▶ **Required action**:
Lines before the one holding "Where should I click to: Switch" are not wanted. Please copy that line and everything after it to the end of the records, exactly, skipping pictures.

■ ■ ■ ■ ■

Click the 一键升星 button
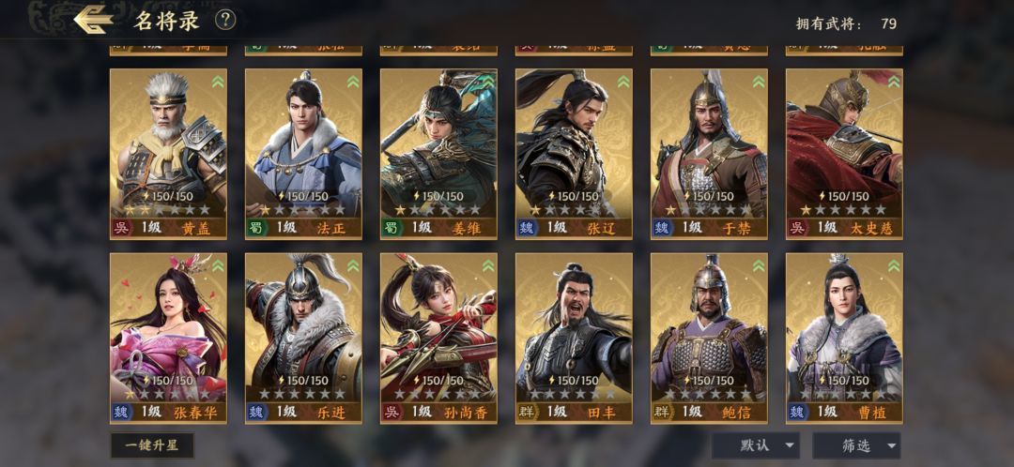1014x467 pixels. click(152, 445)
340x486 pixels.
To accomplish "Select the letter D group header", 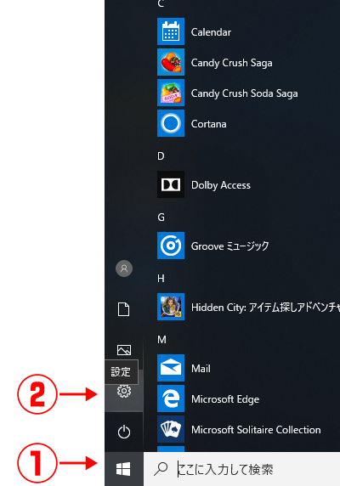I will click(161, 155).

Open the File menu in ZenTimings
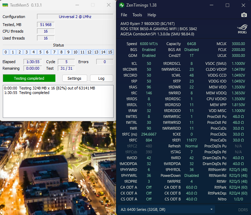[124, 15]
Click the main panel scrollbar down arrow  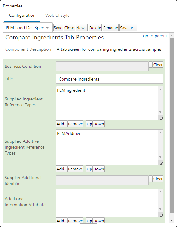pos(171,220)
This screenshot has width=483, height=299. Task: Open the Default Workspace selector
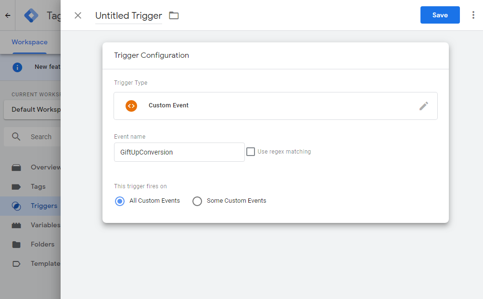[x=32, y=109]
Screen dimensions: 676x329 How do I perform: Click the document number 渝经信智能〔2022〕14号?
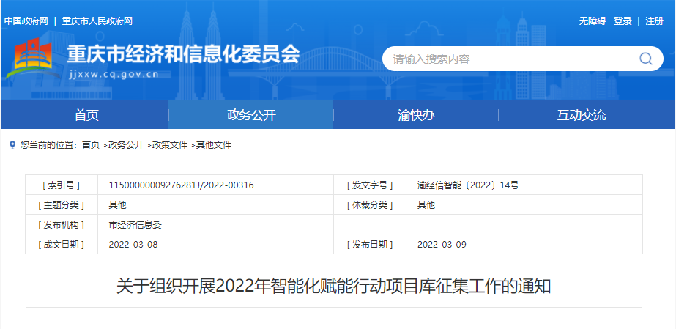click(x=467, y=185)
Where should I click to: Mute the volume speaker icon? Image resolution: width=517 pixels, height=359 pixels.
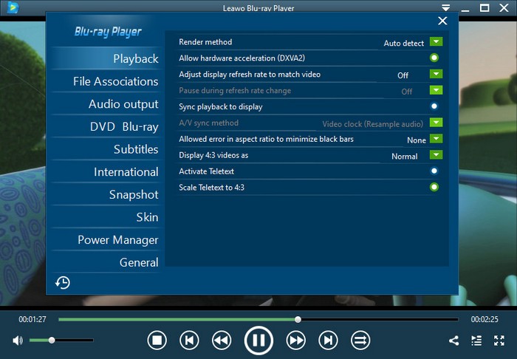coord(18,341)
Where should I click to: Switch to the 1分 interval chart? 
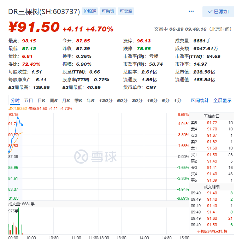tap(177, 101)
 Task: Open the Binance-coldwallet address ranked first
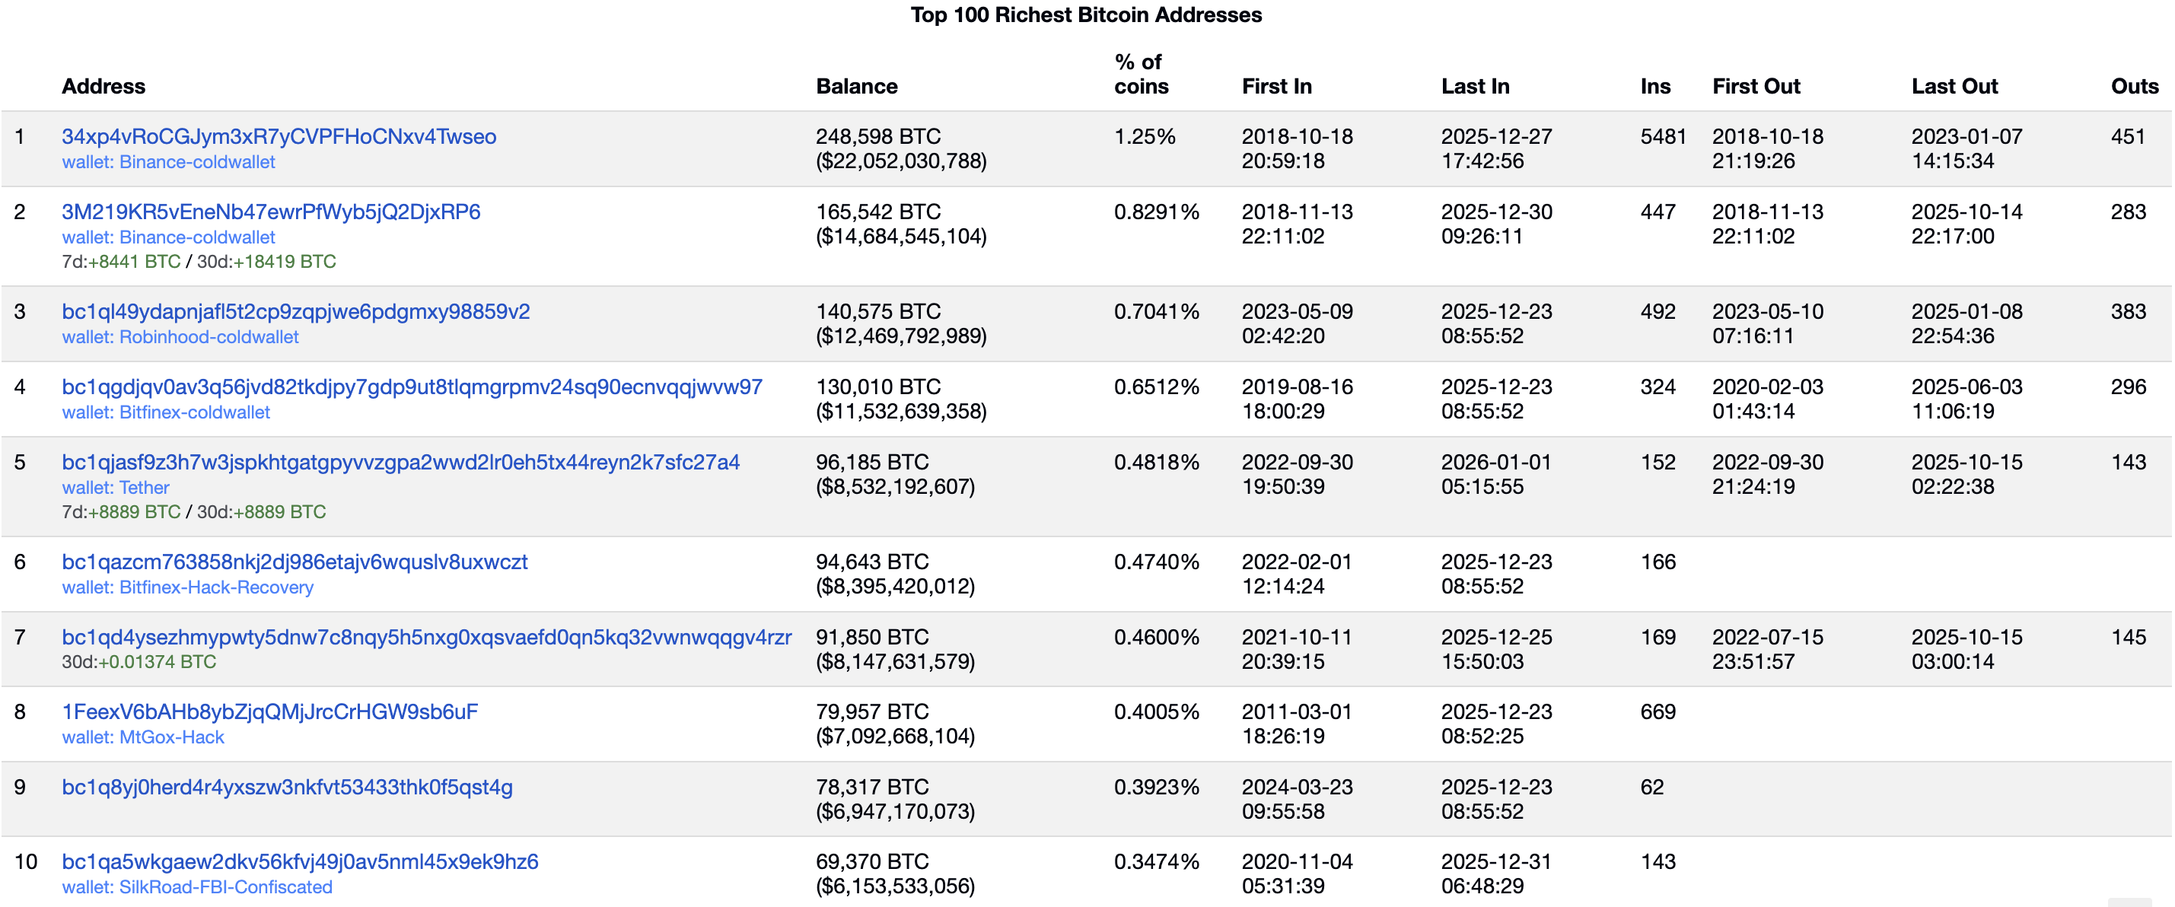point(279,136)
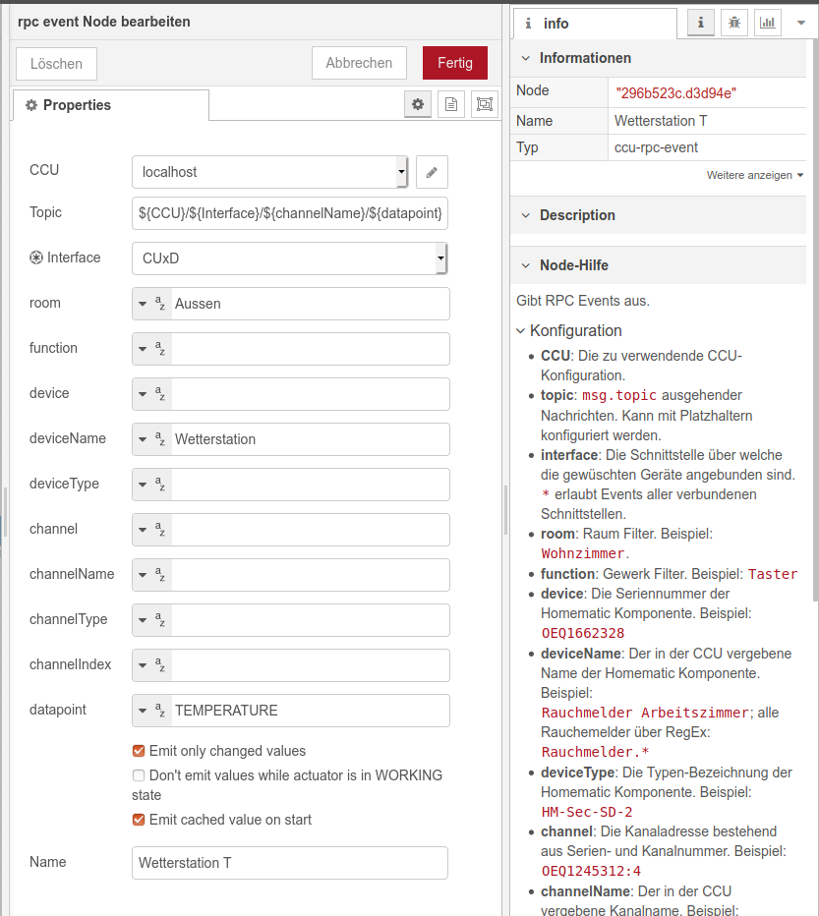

■ ■ ■ ■ ■

▶ **Response for this exercise**:
Where should I click to: Switch to the 1分 interval chart? 
tap(177, 101)
 Task: Open the Binance-coldwallet address ranked first
point(279,136)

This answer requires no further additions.